Consigne: D'après la critique du recueil Dolls, de combien de nouvelles ce recueil se compose-t-il ?
··· Extrait du document ···
Népenth S – Dolls

Dolls est un recueil de nouvelles horrifiques signées Népenth S, parues aux éditions Noir d’Absinthe en septembre 2021. Quand la maison m’a proposé ce recueil en service de presse, j’ai eu un peu peur. Les trucs de poupées, ça m’angoisse. En plus, le format court n’est pas ce que je préfère. Et puis j’ai accepté pour sortir de ma zone de confort. Je ne regrette pas, mais je déconseille la lecture le soir ^^

Composition de Dolls

D’abord, un recueil visuellement abouti : une couverture signée Marcela Bolivar, des illustrations intérieures en couleur de MoonE et toujours une maquette soignée, avec  police de titres et bordure supérieure. J’aime beaucoup ces finitions.

11 nouvelles composent ce recueil. Certaines sont très petites, agissant comme des intermèdes, des tournants dans le recueil. La majorité des textes oscillent entre 10 et 25 pages, offrant une harmonie formelle à l’ouvrage.

Je n’ai jamais ressenti de frustration à la fin des textes. Chacune des nouvelles est très bien ficelée, percutante, tant dans le contenu (forcément) que dans la forme.

Sommaire du recueil

Quand la mer fait silence : Nouvelle ouvrant le recueil. Deux frères, étranges, grandissent seuls, tentant de trouver leur voie face à une mère fantomatique et à un 3eme enfant voisin laissé à lui-même, dans toute sa violence sauvage.

Achate : Un enfant-loup tente de fuir son geôlier et sa condition de prostituée.

Portrait d’un ange en chute libre : Une petite fille est convaincue que son frère est un ange… Mais cet ange en voit de toutes les couleurs, auprès d’une mère complètement instable après le décès de son époux.
··· Extrait des données ···
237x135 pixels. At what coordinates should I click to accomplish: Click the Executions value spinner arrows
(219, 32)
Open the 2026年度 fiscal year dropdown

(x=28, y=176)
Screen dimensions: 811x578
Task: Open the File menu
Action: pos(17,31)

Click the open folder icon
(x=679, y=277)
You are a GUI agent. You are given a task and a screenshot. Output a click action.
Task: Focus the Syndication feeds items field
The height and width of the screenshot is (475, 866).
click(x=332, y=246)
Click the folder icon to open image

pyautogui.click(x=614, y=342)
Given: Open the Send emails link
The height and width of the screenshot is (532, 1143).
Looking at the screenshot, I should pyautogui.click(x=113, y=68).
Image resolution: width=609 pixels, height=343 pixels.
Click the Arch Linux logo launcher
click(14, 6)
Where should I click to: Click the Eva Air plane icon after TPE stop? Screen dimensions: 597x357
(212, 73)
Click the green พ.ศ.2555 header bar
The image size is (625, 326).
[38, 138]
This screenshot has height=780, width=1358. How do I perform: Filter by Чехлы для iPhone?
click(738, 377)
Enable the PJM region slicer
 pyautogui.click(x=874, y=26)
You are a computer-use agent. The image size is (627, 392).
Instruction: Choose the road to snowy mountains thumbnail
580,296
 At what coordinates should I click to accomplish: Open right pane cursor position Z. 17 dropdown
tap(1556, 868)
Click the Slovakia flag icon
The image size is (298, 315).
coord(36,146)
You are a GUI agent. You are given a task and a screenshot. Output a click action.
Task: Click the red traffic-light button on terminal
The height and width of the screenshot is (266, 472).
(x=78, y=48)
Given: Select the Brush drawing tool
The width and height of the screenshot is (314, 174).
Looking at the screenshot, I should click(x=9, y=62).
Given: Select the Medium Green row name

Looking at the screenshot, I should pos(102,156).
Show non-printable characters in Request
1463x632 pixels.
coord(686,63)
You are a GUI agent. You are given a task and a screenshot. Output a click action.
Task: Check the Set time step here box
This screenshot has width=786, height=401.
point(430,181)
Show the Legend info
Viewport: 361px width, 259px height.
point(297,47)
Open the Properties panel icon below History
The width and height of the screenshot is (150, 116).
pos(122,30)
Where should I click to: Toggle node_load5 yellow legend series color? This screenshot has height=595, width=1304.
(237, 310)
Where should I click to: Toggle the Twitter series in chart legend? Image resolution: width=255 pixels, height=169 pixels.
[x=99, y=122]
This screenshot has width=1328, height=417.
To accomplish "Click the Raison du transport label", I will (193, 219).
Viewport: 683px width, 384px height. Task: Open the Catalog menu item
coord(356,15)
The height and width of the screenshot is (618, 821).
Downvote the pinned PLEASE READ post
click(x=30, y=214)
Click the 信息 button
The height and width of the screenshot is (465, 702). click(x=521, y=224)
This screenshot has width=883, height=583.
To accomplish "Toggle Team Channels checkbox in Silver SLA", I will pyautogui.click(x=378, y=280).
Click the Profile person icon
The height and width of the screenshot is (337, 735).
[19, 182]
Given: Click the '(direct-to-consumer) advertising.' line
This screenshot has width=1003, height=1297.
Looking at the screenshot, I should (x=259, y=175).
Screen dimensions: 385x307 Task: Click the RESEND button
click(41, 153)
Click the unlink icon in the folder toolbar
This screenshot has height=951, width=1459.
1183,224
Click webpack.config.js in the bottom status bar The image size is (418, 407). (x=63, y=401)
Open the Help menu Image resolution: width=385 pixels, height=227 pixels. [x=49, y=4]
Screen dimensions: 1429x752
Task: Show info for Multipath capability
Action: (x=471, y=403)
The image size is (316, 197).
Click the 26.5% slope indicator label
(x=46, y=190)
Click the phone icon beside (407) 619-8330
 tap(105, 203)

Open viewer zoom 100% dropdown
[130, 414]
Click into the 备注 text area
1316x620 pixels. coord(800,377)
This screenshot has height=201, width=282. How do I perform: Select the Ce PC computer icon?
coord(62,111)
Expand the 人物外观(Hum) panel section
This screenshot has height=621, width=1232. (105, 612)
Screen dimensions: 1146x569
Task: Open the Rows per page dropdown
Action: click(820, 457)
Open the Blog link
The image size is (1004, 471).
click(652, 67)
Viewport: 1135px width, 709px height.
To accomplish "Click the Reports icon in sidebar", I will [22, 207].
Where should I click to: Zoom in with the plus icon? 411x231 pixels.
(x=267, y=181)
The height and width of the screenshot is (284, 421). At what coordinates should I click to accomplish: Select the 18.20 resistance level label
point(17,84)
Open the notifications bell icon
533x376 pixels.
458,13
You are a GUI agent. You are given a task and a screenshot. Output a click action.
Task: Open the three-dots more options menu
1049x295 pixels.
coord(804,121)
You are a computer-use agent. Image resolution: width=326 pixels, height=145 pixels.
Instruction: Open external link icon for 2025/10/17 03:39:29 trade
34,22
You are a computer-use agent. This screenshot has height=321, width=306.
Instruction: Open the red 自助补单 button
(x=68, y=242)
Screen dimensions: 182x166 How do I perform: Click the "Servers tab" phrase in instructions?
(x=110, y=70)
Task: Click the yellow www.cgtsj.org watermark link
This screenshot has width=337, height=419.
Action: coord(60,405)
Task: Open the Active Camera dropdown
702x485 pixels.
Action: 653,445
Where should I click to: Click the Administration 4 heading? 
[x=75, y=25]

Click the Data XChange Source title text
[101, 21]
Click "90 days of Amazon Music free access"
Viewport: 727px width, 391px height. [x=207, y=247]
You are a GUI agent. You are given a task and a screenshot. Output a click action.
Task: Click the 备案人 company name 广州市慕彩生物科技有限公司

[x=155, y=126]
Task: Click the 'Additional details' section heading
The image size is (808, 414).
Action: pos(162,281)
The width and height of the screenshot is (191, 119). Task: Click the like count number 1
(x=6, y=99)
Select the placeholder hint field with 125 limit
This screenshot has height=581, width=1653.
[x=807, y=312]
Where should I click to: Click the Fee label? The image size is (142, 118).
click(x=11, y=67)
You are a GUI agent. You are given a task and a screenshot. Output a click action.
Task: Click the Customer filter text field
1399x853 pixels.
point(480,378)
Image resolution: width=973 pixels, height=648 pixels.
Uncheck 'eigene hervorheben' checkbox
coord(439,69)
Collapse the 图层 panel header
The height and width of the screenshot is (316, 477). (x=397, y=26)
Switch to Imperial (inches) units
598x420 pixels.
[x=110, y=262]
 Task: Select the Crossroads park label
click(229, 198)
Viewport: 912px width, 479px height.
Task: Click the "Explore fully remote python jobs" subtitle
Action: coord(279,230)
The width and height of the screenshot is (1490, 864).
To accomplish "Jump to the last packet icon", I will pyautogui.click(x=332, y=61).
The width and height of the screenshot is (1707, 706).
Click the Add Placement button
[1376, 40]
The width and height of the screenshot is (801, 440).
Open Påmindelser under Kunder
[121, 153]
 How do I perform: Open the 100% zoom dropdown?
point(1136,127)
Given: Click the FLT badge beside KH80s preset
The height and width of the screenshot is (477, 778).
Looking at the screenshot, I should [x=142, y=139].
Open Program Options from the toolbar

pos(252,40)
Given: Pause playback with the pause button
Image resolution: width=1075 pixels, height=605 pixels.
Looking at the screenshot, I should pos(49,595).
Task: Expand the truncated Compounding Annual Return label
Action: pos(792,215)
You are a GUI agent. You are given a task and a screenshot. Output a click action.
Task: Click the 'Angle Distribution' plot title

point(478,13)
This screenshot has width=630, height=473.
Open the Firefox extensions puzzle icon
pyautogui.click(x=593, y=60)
···
Réponse attendue: Le recueil se compose de 11 nouvelles.